## What you are asked to do
From the data below, pull out each line that contains the word "perform" and copy it in full.

------------

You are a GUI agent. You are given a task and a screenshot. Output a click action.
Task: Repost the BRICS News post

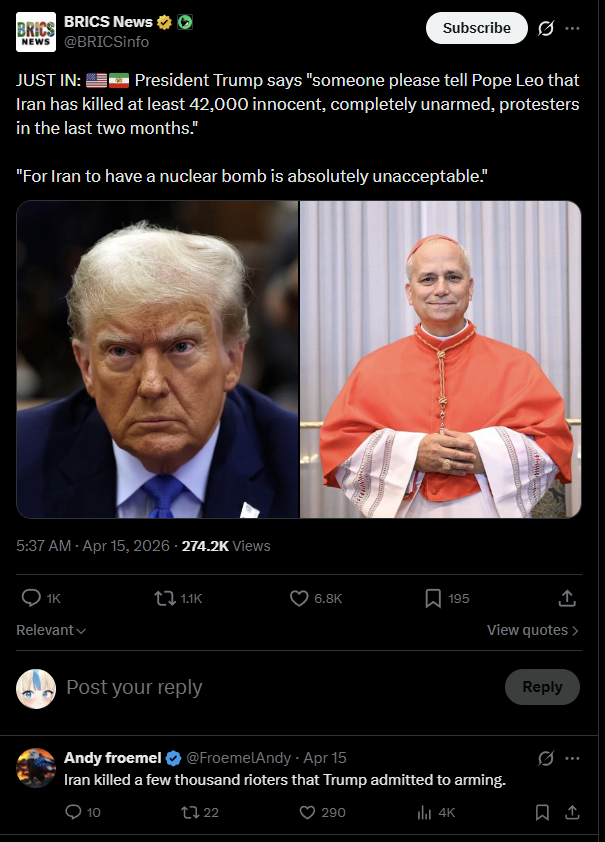click(x=178, y=598)
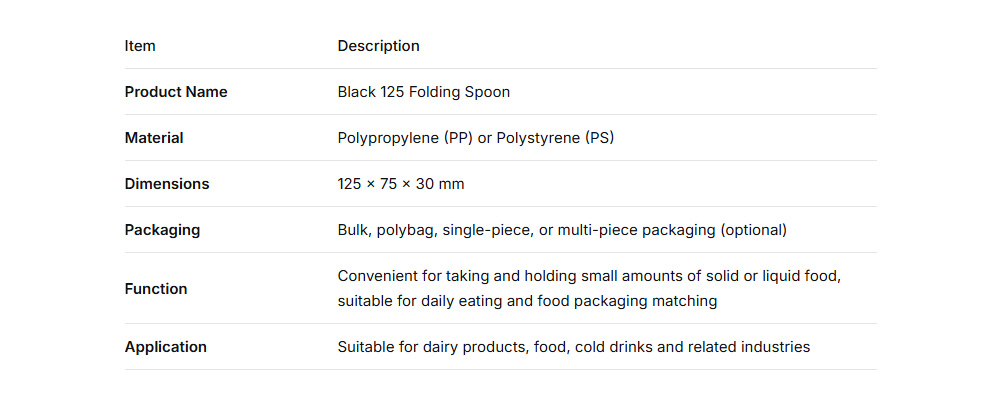The height and width of the screenshot is (413, 1000).
Task: Click the word polybag in Packaging description
Action: pyautogui.click(x=408, y=230)
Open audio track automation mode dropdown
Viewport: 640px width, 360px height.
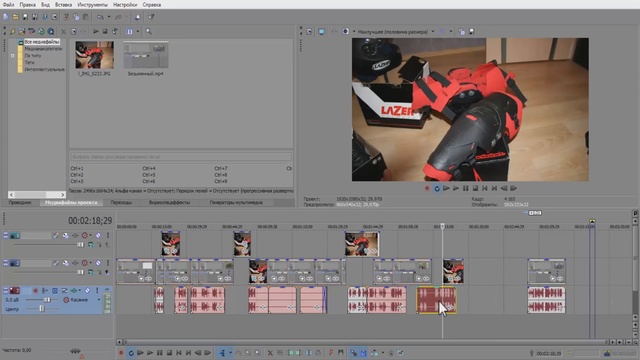98,300
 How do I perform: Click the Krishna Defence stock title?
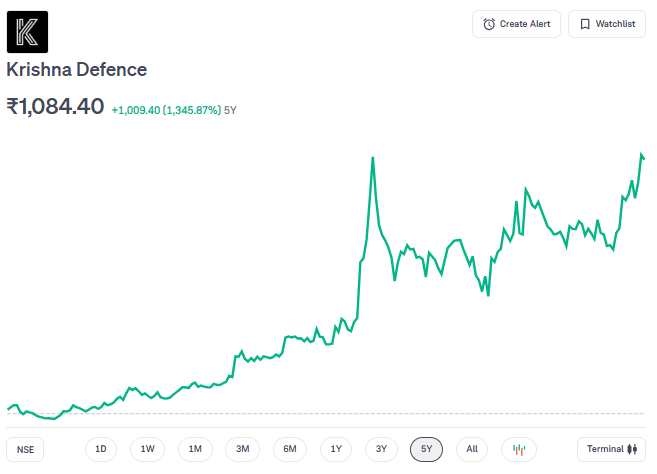coord(77,70)
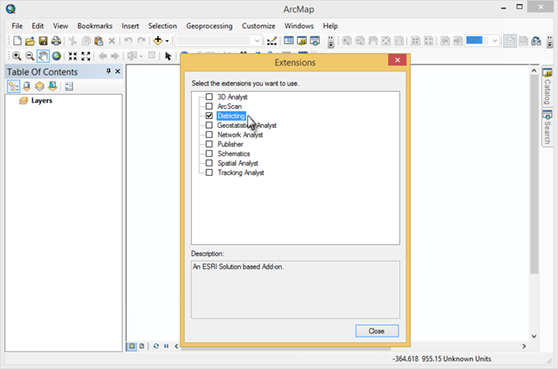Select the Zoom In tool
This screenshot has width=558, height=369.
click(16, 56)
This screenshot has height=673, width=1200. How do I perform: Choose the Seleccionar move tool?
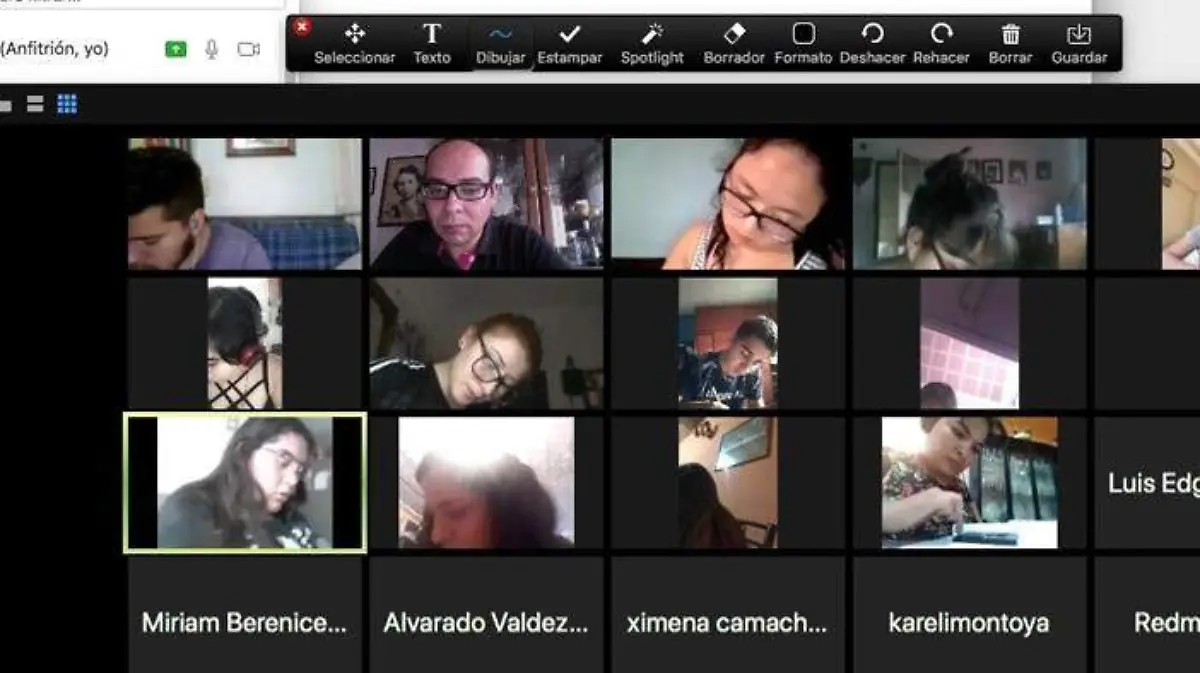[354, 43]
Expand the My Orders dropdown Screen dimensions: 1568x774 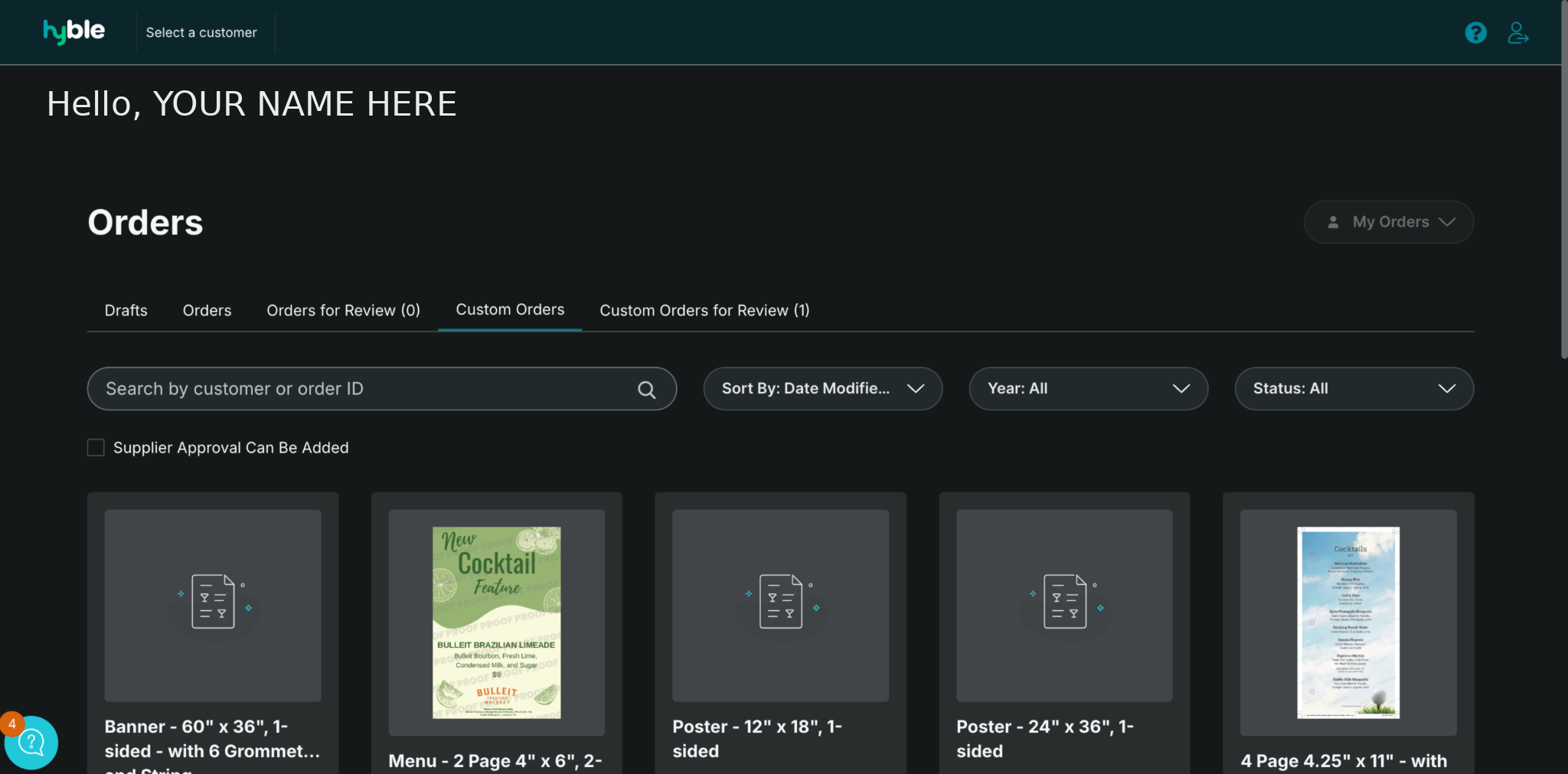[1388, 222]
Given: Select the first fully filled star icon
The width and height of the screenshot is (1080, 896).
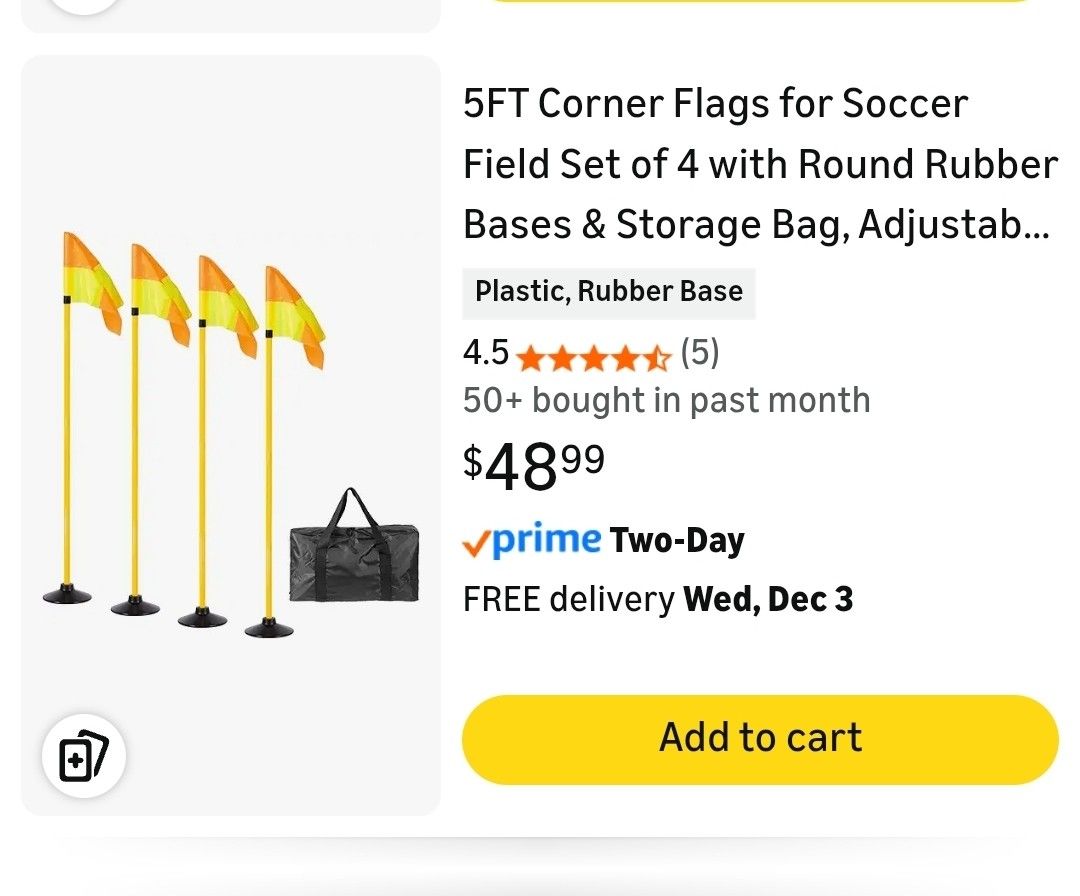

------------

## Answer below
 How do I perform: Click the Krishna Defence stock title?
This screenshot has height=673, width=1200. How do I perform: Choose the Seleccionar move tool?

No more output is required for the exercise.